I've gotten behind in my reading, but I did take a moment to read Judy's post. Something kept drawing me to it. I'm so glad that I did. How could I ever complain after reading that? What a lovely, caring, dear gift she is. Sure made me stop and think about a lot of things. Like Peter, I plan to re-read it over again and I am also going to print it out for my neighbor.
This afternoon, one of my girls and I went to my neighbors to clean for her. I wrote a few weeks back about her having stage 4 of cancer and how she has custody of her 10 year old granddaughter. (The little girl that stayed with me a few months back.) When I offered to clean for her a few weeks ago, she said she appreciated it, but really couldn't afford it. I explained to her that it was "my" gift to her. The past two times that we tried to go, we were unable to because she was so sick from her treatments. I was so glad we were able to go today! We were unable to clean everything like we normally do, because I had been unexpectedly tied up for over an hour on the phone. She was so appreciative that we did the "basic" cleaning. As I sat and watched her smoking, I wanted to grab one to smoke for whatever reason. I kept telling myself: "NO Sherri! You're just tired!" Then I'd argue with myself in my head as to "why" I "needed" just "1". All of a sudden a light went off in my brain and I realized I did NOT want just one. I did NOT want to suffer like I saw her suffering. Coughing as she inhaled.....holding her chest....her neck in so much pain she could hardly move....and hearing her remind herself not to have any pity parties because there are people way worse off than she is. She is a retired registered nurse and as kind as they come. I told her she made me feel guilty last Sunday as I watched her come home from church when I had "slept in". I think I might call her one Sunday and ask if she minds me riding with her. I bet she'd like that and I know that I would.
They have called hospice in for my other friend/neighbor that has COPD/Emphysema. She is a retired school teacher/social worker. A dear woman also. I have got to go see her soon. I called her few weeks ago and her children said she was too weak for visitors, but that they'd tell her I called.
It makes me think back to Judy's post. Irregardless of how hard my life may be, I've lost the right to complain. Like my neighbor said today: "There's always someone else worse off than we are." It saddens me to see what smoking has done to these dear women and so many more!

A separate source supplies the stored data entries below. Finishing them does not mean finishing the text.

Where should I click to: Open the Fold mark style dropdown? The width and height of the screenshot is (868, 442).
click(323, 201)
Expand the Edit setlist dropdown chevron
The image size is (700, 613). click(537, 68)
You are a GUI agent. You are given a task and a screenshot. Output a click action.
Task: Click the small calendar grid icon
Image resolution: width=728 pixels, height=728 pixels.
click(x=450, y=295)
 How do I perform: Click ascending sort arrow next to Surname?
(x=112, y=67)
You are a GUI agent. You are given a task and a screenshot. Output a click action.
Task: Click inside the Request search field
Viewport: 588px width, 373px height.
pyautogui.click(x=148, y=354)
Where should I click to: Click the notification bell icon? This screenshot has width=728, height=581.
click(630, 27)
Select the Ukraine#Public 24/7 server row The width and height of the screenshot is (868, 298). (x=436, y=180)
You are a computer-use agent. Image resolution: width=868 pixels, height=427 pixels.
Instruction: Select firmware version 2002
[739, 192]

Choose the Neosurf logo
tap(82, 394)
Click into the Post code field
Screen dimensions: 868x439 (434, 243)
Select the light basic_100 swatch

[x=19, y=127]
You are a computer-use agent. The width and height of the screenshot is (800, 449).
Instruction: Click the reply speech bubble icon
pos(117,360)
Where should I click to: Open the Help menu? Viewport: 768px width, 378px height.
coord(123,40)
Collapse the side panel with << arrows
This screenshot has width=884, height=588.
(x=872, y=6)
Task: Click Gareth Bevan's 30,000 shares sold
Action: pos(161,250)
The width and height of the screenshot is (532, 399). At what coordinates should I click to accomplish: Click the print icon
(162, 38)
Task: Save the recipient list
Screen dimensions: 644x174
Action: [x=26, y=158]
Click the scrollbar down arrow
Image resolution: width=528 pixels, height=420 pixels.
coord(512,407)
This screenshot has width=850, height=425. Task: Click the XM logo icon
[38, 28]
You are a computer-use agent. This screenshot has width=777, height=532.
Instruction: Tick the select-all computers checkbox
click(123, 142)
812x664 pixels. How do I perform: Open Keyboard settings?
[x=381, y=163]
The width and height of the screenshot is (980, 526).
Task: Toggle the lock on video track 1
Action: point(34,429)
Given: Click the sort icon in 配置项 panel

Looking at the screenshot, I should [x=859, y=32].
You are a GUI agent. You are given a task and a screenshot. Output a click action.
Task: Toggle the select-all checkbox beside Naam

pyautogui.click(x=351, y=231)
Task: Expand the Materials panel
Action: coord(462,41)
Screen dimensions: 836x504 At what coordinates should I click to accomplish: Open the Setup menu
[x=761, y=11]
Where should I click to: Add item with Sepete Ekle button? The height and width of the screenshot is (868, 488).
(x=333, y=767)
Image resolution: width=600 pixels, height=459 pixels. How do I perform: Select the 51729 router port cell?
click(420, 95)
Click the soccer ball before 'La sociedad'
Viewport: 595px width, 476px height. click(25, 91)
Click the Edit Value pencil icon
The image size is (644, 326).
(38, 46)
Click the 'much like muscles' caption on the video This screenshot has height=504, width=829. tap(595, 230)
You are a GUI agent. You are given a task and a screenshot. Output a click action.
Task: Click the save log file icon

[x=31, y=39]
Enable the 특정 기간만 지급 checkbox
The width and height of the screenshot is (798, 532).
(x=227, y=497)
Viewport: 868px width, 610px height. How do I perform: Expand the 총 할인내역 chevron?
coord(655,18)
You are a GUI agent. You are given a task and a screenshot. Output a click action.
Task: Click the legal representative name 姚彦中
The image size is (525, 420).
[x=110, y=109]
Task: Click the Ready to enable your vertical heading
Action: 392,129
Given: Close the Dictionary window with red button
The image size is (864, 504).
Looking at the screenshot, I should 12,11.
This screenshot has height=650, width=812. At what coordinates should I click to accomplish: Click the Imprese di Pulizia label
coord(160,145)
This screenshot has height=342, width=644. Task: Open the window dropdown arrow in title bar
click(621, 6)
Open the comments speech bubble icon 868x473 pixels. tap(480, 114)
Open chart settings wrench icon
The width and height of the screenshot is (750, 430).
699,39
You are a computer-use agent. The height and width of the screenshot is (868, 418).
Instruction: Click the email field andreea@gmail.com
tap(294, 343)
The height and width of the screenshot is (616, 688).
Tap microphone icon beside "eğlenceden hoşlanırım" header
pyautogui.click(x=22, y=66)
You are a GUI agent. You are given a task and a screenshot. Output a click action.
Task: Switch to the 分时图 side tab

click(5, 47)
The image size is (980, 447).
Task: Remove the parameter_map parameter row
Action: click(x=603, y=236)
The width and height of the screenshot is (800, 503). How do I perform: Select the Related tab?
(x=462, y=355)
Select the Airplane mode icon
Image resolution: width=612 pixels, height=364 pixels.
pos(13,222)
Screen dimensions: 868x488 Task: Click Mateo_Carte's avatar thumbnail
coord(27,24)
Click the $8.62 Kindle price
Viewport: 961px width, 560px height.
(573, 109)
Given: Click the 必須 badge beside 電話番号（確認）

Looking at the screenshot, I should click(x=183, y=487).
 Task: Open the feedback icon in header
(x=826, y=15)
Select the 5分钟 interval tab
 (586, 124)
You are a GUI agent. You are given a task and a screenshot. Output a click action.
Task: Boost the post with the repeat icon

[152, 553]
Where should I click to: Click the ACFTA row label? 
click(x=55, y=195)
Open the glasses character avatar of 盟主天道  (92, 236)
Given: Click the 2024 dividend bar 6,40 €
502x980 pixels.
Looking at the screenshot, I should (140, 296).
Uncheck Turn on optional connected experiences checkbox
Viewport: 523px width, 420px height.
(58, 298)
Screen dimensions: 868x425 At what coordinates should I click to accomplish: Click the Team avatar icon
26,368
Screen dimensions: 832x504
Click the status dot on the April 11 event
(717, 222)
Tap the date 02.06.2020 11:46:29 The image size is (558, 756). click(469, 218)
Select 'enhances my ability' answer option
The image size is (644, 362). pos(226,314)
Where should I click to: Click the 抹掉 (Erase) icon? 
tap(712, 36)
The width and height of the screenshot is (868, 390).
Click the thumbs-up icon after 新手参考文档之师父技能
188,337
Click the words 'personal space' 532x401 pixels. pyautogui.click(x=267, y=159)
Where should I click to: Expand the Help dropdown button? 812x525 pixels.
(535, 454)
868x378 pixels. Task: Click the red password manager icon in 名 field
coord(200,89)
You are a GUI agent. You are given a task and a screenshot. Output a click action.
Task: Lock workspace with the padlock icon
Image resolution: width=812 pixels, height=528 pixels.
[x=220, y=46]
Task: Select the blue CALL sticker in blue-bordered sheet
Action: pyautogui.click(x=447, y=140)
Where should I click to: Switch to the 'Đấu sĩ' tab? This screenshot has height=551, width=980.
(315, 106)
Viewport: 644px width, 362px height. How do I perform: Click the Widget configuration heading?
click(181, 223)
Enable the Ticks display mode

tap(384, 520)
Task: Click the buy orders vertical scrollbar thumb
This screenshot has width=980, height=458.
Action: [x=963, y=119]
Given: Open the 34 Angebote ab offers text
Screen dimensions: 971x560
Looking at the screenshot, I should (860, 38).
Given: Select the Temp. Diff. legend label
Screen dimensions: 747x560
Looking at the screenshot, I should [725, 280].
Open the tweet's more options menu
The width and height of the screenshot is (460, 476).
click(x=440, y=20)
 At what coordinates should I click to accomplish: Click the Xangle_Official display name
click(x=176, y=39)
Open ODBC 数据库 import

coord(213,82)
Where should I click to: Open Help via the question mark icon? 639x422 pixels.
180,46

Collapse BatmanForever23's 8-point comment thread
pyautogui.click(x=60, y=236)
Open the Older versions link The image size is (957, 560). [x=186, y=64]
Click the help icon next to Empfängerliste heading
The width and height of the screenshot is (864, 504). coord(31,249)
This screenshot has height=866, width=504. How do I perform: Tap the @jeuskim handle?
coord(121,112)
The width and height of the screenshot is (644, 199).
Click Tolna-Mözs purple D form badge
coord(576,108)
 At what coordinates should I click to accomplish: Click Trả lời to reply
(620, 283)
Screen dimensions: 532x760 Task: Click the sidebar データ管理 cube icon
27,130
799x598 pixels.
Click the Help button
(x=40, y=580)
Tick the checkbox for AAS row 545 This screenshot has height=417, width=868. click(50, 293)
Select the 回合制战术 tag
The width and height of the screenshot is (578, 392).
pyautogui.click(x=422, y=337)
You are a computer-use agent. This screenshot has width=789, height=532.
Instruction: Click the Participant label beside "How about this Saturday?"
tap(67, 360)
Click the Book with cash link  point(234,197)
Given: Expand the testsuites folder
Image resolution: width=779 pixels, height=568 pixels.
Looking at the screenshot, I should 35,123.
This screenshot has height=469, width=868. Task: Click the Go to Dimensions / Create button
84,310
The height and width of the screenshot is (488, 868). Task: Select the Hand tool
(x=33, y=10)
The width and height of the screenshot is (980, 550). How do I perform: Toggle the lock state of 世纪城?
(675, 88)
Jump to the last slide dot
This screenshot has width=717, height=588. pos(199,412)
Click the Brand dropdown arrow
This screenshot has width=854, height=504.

I wish there were more that we could do. I wish there was a "magic pill" to share with the world of smokers to help them with their quit. Unfortunately, there isn't so I guess all we can do is pray. "Pray" for their will to quit and that they find the "strength" to hold out during each craving. Pray that they read a post like Judy's or meet someone like one of my neighbors and it somehow touch their lives. "Hope" that it happens before it's too late.......
I just realized today is my lunaversary. Awesome! Two years and three months. My sister is taking Jackie and I to pick up my car on Saturday. I hope I like it! I've only seen the pictures online. My brother helped me pick it out and he seems to like it. He's such a sweetheart. So much has happened since my last post, but I'll save that for later.
Have a great day everyone! Remember......no one puff ever! "WE" can do this if we "believe" in ourselves!